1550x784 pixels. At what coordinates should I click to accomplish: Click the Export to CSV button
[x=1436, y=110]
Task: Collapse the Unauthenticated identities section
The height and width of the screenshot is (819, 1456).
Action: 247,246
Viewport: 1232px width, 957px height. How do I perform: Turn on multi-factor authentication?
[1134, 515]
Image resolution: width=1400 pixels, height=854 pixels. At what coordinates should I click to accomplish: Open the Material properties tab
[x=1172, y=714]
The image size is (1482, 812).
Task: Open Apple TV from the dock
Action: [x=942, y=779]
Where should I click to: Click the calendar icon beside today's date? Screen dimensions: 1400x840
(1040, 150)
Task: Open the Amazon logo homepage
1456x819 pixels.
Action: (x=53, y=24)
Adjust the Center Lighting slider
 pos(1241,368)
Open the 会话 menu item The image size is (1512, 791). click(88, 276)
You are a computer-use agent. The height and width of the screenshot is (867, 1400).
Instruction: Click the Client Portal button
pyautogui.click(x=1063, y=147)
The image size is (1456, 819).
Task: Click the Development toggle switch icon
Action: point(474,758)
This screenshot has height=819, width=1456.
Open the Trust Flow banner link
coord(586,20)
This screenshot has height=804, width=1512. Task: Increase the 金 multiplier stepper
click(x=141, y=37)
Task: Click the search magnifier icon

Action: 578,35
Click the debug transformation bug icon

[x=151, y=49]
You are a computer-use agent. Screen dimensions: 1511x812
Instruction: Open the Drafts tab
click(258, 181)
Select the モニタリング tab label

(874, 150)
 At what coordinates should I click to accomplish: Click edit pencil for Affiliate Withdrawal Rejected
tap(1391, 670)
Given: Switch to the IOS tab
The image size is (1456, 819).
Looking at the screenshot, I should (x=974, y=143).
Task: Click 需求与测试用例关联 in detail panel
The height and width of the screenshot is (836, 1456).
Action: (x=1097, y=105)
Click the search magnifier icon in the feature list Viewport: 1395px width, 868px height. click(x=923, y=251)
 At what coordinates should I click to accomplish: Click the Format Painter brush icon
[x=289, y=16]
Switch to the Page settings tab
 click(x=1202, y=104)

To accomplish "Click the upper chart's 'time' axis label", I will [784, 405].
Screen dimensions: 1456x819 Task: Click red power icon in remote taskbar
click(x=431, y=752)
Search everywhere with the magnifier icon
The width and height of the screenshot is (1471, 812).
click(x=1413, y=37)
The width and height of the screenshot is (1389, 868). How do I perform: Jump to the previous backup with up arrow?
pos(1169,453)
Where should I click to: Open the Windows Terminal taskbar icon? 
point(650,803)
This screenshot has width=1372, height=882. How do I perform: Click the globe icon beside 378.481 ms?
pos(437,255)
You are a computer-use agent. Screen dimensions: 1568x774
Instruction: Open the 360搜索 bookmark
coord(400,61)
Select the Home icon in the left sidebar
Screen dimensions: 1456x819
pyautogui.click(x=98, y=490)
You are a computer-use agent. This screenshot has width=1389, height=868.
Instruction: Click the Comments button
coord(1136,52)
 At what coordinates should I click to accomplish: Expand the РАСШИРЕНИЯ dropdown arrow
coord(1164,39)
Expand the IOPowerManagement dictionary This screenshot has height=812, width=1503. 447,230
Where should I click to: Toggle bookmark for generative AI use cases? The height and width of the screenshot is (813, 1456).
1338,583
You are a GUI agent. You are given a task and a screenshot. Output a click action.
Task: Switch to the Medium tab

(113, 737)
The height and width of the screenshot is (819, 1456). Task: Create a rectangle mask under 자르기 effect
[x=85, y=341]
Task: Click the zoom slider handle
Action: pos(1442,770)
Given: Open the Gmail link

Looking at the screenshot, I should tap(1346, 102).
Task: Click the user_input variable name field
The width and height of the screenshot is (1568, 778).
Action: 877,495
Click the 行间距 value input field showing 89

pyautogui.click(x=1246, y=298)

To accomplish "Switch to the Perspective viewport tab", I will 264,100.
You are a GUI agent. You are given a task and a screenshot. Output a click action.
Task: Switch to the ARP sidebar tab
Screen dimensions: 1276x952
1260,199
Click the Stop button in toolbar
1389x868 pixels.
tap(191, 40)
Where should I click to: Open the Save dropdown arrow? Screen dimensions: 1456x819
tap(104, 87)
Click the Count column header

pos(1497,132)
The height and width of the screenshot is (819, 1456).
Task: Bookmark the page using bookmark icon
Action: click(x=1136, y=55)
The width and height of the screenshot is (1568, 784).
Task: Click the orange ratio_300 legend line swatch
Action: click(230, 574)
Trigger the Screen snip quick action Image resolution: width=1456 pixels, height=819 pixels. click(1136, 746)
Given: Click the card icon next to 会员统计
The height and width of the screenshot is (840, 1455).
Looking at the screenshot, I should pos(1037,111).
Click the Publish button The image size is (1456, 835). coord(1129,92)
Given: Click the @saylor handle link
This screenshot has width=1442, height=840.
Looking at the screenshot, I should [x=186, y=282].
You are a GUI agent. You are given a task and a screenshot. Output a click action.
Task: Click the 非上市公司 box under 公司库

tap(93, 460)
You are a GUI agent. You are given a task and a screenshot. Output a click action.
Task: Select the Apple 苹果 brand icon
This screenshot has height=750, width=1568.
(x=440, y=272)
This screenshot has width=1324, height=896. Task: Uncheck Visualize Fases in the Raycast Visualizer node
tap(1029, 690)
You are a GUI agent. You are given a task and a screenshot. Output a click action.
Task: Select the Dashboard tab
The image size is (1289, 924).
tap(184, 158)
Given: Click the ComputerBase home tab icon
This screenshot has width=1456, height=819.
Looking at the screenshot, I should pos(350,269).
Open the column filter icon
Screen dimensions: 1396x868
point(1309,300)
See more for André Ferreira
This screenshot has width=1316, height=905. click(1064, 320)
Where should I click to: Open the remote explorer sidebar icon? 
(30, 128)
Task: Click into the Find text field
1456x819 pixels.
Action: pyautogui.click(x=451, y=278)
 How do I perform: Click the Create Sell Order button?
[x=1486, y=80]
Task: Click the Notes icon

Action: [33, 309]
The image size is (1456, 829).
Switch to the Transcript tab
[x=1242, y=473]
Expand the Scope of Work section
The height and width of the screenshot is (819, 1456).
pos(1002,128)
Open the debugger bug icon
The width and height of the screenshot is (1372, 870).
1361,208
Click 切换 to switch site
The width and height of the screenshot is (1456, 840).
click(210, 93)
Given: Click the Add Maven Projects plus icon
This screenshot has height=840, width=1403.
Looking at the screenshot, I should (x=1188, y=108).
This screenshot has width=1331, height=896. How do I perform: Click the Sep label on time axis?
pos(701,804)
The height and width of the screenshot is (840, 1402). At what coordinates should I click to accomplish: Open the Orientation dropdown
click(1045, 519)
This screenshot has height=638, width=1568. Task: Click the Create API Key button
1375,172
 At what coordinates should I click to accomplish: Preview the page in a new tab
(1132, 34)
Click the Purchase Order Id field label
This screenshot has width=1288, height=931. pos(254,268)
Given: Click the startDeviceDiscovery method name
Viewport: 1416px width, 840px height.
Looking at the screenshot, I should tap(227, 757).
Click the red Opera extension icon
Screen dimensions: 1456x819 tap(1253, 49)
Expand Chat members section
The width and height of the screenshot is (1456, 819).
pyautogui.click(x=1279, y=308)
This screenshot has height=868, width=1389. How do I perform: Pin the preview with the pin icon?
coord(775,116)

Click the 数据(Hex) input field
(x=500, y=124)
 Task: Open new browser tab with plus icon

### Task
Please transcribe the whole listing exactly as it stands.

### Solution to this exercise
1550x784 pixels. At what coordinates should I click to accomplish: Click the Export to CSV button
[x=1436, y=110]
Task: Collapse the Unauthenticated identities section
The height and width of the screenshot is (819, 1456).
Action: 247,246
Viewport: 1232px width, 957px height. How do I perform: Turn on multi-factor authentication?
[1134, 515]
Image resolution: width=1400 pixels, height=854 pixels. At what coordinates should I click to accomplish: Open the Material properties tab
[x=1172, y=714]
The image size is (1482, 812).
Task: Open Apple TV from the dock
Action: [x=942, y=779]
Where should I click to: Click the calendar icon beside today's date? Screen dimensions: 1400x840
(1040, 150)
Task: Open the Amazon logo homepage
1456x819 pixels.
Action: (x=53, y=24)
Adjust the Center Lighting slider
 pos(1241,368)
Open the 会话 menu item The image size is (1512, 791). click(88, 276)
You are a computer-use agent. The height and width of the screenshot is (867, 1400).
Instruction: Click the Client Portal button
pyautogui.click(x=1063, y=147)
The image size is (1456, 819).
Task: Click the Development toggle switch icon
Action: point(474,758)
This screenshot has height=819, width=1456.
Open the Trust Flow banner link
coord(586,20)
This screenshot has height=804, width=1512. Task: Increase the 金 multiplier stepper
click(x=141, y=37)
Task: Click the search magnifier icon

Action: 578,35
Click the debug transformation bug icon

[x=151, y=49]
You are a computer-use agent. Screen dimensions: 1511x812
Instruction: Open the Drafts tab
click(258, 181)
Select the モニタリング tab label

(874, 150)
 At what coordinates should I click to accomplish: Click edit pencil for Affiliate Withdrawal Rejected
tap(1391, 670)
Given: Switch to the IOS tab
The image size is (1456, 819).
Looking at the screenshot, I should (x=974, y=143).
Task: Click 需求与测试用例关联 in detail panel
The height and width of the screenshot is (836, 1456).
Action: (x=1097, y=105)
Click the search magnifier icon in the feature list Viewport: 1395px width, 868px height. click(x=923, y=251)
 At what coordinates should I click to accomplish: Click the Format Painter brush icon
[x=289, y=16]
Switch to the Page settings tab
 click(x=1202, y=104)

To accomplish "Click the upper chart's 'time' axis label", I will [784, 405].
Screen dimensions: 1456x819 Task: Click red power icon in remote taskbar
click(x=431, y=752)
Search everywhere with the magnifier icon
The width and height of the screenshot is (1471, 812).
click(x=1413, y=37)
The width and height of the screenshot is (1389, 868). How do I perform: Jump to the previous backup with up arrow?
pos(1169,453)
Where should I click to: Open the Windows Terminal taskbar icon? 
point(650,803)
This screenshot has width=1372, height=882. How do I perform: Click the globe icon beside 378.481 ms?
pos(437,255)
You are a computer-use agent. Screen dimensions: 1568x774
Instruction: Open the 360搜索 bookmark
coord(400,61)
Select the Home icon in the left sidebar
Screen dimensions: 1456x819
pyautogui.click(x=98, y=490)
You are a computer-use agent. This screenshot has width=1389, height=868.
Instruction: Click the Comments button
coord(1136,52)
 At what coordinates should I click to accomplish: Expand the РАСШИРЕНИЯ dropdown arrow
coord(1164,39)
Expand the IOPowerManagement dictionary This screenshot has height=812, width=1503. 447,230
Where should I click to: Toggle bookmark for generative AI use cases? The height and width of the screenshot is (813, 1456).
1338,583
You are a GUI agent. You are given a task and a screenshot. Output a click action.
Task: Switch to the Medium tab

(113, 737)
The height and width of the screenshot is (819, 1456). Task: Create a rectangle mask under 자르기 effect
[x=85, y=341]
Task: Click the zoom slider handle
Action: pos(1442,770)
Given: Open the Gmail link

Looking at the screenshot, I should tap(1346, 102).
Task: Click the user_input variable name field
The width and height of the screenshot is (1568, 778).
Action: 877,495
Click the 行间距 value input field showing 89

pyautogui.click(x=1246, y=298)

To accomplish "Switch to the Perspective viewport tab", I will 264,100.
You are a GUI agent. You are given a task and a screenshot. Output a click action.
Task: Switch to the ARP sidebar tab
Screen dimensions: 1276x952
1260,199
Click the Stop button in toolbar
1389x868 pixels.
tap(191, 40)
Where should I click to: Open the Save dropdown arrow? Screen dimensions: 1456x819
tap(104, 87)
Click the Count column header

pos(1497,132)
The height and width of the screenshot is (819, 1456).
Task: Bookmark the page using bookmark icon
Action: click(x=1136, y=55)
The width and height of the screenshot is (1568, 784).
Task: Click the orange ratio_300 legend line swatch
Action: click(230, 574)
Trigger the Screen snip quick action Image resolution: width=1456 pixels, height=819 pixels. click(1136, 746)
Given: Click the card icon next to 会员统计
The height and width of the screenshot is (840, 1455).
Looking at the screenshot, I should pos(1037,111).
Click the Publish button The image size is (1456, 835). coord(1129,92)
Given: Click the @saylor handle link
This screenshot has width=1442, height=840.
Looking at the screenshot, I should [x=186, y=282].
You are a GUI agent. You are given a task and a screenshot. Output a click action.
Task: Click the 非上市公司 box under 公司库

tap(93, 460)
You are a GUI agent. You are given a task and a screenshot. Output a click action.
Task: Select the Apple 苹果 brand icon
This screenshot has height=750, width=1568.
(x=440, y=272)
This screenshot has width=1324, height=896. Task: Uncheck Visualize Fases in the Raycast Visualizer node
tap(1029, 690)
You are a GUI agent. You are given a task and a screenshot. Output a click action.
Task: Select the Dashboard tab
The image size is (1289, 924).
tap(184, 158)
Given: Click the ComputerBase home tab icon
This screenshot has width=1456, height=819.
Looking at the screenshot, I should pos(350,269).
Open the column filter icon
Screen dimensions: 1396x868
point(1309,300)
See more for André Ferreira
This screenshot has width=1316, height=905. click(1064, 320)
Where should I click to: Open the remote explorer sidebar icon? 
(30, 128)
Task: Click into the Find text field
1456x819 pixels.
Action: pyautogui.click(x=451, y=278)
 How do I perform: Click the Create Sell Order button?
[x=1486, y=80]
Task: Click the Notes icon

Action: [33, 309]
The image size is (1456, 829).
Switch to the Transcript tab
[x=1242, y=473]
Expand the Scope of Work section
The height and width of the screenshot is (819, 1456).
pos(1002,128)
Open the debugger bug icon
The width and height of the screenshot is (1372, 870).
1361,208
Click 切换 to switch site
The width and height of the screenshot is (1456, 840).
click(210, 93)
Given: Click the Add Maven Projects plus icon
This screenshot has height=840, width=1403.
Looking at the screenshot, I should (x=1188, y=108).
This screenshot has width=1331, height=896. How do I perform: Click the Sep label on time axis?
pos(701,804)
The height and width of the screenshot is (840, 1402). At what coordinates should I click to accomplish: Open the Orientation dropdown
click(1045, 519)
This screenshot has height=638, width=1568. Task: Click the Create API Key button
1375,172
 At what coordinates should I click to accomplish: Preview the page in a new tab
(1132, 34)
Click the Purchase Order Id field label
This screenshot has width=1288, height=931. pos(254,268)
Given: Click the startDeviceDiscovery method name
Viewport: 1416px width, 840px height.
Looking at the screenshot, I should tap(227, 757).
Click the red Opera extension icon
Screen dimensions: 1456x819 tap(1253, 49)
Expand Chat members section
The width and height of the screenshot is (1456, 819).
pyautogui.click(x=1279, y=308)
This screenshot has height=868, width=1389. How do I perform: Pin the preview with the pin icon?
coord(775,116)

Click the 数据(Hex) input field
(x=500, y=124)
 Task: Open new browser tab with plus icon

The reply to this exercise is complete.